Maintenant, sur le plan musical, dans tous mes films, les musiques ont toujours été originales. Chaque film devait avoir une particularité. La musique du film “A la recherche du mari de ma femme” qui étai faite par Abdelouahab Doukkali a laissé des traces. Pour mon dernier long-métrage, il y a un esprit soufi. J’ai écouté beaucoup de musiciens marocains. Le choix était fait sur M. Driss El Maloumi, qui est un compositeur et un musicien hors pair. D’ailleurs, que ce soit au niveau de la musique, du montage, de la prise de vue. il fallait être motivé par le sujet. C’est la première chose que je demande à mes collaborateurs à la création. Driss El Maloumi a exprimé sa joie et son désir d’apporter une pierre à cet édifice grâce à sa musique, qui exprime un certain soufisme de Fatema Mernissi.


- Puisque nous parlons de cinéma et de sociologie, pouvons-nous dire que ce long-métrage est une sociologie filmique ?

- J’ai travaillé précédemment avec un grand sociologue marocain, qui est Paul Pascon, à la fin des années 60. En tant que sociologue et responsable d’une région du Maroc qui est le Haouz, dans le domaine agricole, on a fait des films sociologiques. Des films qui traitent des paysans, du partage de l’eau, de la terre. On peut appeler ça une sociologie filmique.

Dans le cas du film “Fatema Mernissi, la sultane inoubliable”, c’est un regard de cinéaste, que vous pouvez appeler sociologique, sur une société, sur l’évolution d’un pays et sur ce qu’a vécu cette dame de 50 ans d’action dans différents domaines. Une toile de fond de ce qui est ce Maroc des années 70 à 2015.


- Quels sont vos projets en vue, sur le court terme ?

-Une histoire d’amour (rires). Parce qu’on en manque dans notre pays. Les sentiments d’amour, les rapports entre garçons et filles… on a besoin de montrer cela au cinéma. Je m’y attelle maintenant. C’est un défi que je relève.
******
▸ Consigne 1: Recopiez sans modification le passage de l'entretien compris entre "Dans le cas" et "années 70 à 2015.", inclus.

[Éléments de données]
******
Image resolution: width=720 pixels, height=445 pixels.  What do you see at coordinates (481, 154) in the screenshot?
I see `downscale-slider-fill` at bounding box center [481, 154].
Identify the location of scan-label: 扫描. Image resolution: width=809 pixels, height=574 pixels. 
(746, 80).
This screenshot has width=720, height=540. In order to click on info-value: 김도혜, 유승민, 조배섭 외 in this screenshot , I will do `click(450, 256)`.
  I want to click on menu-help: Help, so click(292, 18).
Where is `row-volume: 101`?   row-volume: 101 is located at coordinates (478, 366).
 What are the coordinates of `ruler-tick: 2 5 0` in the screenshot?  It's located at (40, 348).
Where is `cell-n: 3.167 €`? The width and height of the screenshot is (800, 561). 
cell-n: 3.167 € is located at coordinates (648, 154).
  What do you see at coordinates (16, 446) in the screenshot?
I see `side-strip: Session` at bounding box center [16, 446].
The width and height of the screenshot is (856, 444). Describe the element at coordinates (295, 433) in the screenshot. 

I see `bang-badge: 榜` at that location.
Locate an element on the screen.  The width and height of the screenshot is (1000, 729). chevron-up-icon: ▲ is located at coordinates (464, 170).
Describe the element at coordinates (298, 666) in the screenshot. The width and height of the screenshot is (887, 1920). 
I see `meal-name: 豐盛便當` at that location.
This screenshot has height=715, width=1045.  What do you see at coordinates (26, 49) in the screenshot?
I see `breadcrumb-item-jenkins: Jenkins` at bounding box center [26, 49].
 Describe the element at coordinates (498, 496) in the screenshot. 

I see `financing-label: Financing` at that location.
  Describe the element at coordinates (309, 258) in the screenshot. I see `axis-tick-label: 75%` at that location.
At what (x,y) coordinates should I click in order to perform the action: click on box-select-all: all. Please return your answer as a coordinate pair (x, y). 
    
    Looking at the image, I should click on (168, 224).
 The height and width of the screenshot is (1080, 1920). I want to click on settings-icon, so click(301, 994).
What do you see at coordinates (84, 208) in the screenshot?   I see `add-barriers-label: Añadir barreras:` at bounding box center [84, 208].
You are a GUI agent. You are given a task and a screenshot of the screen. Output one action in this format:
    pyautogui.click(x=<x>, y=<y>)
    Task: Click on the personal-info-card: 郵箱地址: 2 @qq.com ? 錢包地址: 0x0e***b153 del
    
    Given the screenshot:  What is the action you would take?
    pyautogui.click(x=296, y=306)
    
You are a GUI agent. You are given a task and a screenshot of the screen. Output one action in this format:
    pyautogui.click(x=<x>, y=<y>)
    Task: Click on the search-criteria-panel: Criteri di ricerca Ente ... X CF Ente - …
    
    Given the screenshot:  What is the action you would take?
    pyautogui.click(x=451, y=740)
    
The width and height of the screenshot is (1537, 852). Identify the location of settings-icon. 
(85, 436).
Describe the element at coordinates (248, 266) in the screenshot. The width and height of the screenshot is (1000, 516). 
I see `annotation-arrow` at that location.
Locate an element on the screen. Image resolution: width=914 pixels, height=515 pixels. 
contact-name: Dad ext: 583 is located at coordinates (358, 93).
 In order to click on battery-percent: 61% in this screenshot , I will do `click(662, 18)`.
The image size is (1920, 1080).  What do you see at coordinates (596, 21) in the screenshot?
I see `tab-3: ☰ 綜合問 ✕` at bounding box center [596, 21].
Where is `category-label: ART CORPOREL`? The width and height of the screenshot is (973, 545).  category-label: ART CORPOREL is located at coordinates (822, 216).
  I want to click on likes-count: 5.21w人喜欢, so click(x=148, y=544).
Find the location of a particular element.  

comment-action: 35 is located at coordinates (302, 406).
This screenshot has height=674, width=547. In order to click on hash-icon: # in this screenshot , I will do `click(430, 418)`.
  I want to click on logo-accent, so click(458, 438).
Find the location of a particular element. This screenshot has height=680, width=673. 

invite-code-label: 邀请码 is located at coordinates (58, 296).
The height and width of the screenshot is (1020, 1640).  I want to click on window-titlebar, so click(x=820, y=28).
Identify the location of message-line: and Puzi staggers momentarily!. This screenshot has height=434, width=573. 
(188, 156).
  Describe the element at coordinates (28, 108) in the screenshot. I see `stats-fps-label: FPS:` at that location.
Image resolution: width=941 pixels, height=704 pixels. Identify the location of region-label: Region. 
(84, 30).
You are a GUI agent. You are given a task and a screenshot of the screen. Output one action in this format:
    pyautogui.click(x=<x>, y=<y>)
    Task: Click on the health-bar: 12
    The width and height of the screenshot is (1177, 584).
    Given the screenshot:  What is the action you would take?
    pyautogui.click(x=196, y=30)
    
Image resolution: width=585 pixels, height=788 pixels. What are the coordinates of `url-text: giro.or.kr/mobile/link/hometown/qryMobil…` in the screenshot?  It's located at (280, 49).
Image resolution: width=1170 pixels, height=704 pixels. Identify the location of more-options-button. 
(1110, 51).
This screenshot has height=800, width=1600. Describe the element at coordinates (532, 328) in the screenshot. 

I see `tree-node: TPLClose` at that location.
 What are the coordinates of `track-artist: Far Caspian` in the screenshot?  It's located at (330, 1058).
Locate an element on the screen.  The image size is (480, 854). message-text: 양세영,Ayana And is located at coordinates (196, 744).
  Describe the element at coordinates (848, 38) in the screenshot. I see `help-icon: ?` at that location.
******
▸ Consigne 2: Dans la liste, reprenez les lignes comprises entre celle qui contient "This screenshot has height=674, width=547." et celle qui contient "The height and width of the screenshot is (1020, 1640).", incluses, en y remplaçant "screenshot" par "capture" sans rien changer d'autre.

▸ Espace de réponse 1:
Dans le cas du film “Fatema Mernissi, la sultane inoubliable”, c’est un regard de cinéaste, que vous pouvez appeler sociologique, sur une société, sur l’évolution d’un pays et sur ce qu’a vécu cette dame de 50 ans d’action dans différents domaines. Une toile de fond de ce qui est ce Maroc des années 70 à 2015.

▸ Espace de réponse 2:
This capture has height=674, width=547. In order to click on hash-icon: # in this capture , I will do `click(430, 418)`.
  I want to click on logo-accent, so click(458, 438).
Find the location of a particular element. This capture has height=680, width=673. 

invite-code-label: 邀请码 is located at coordinates (58, 296).
The height and width of the capture is (1020, 1640).  I want to click on window-titlebar, so click(x=820, y=28).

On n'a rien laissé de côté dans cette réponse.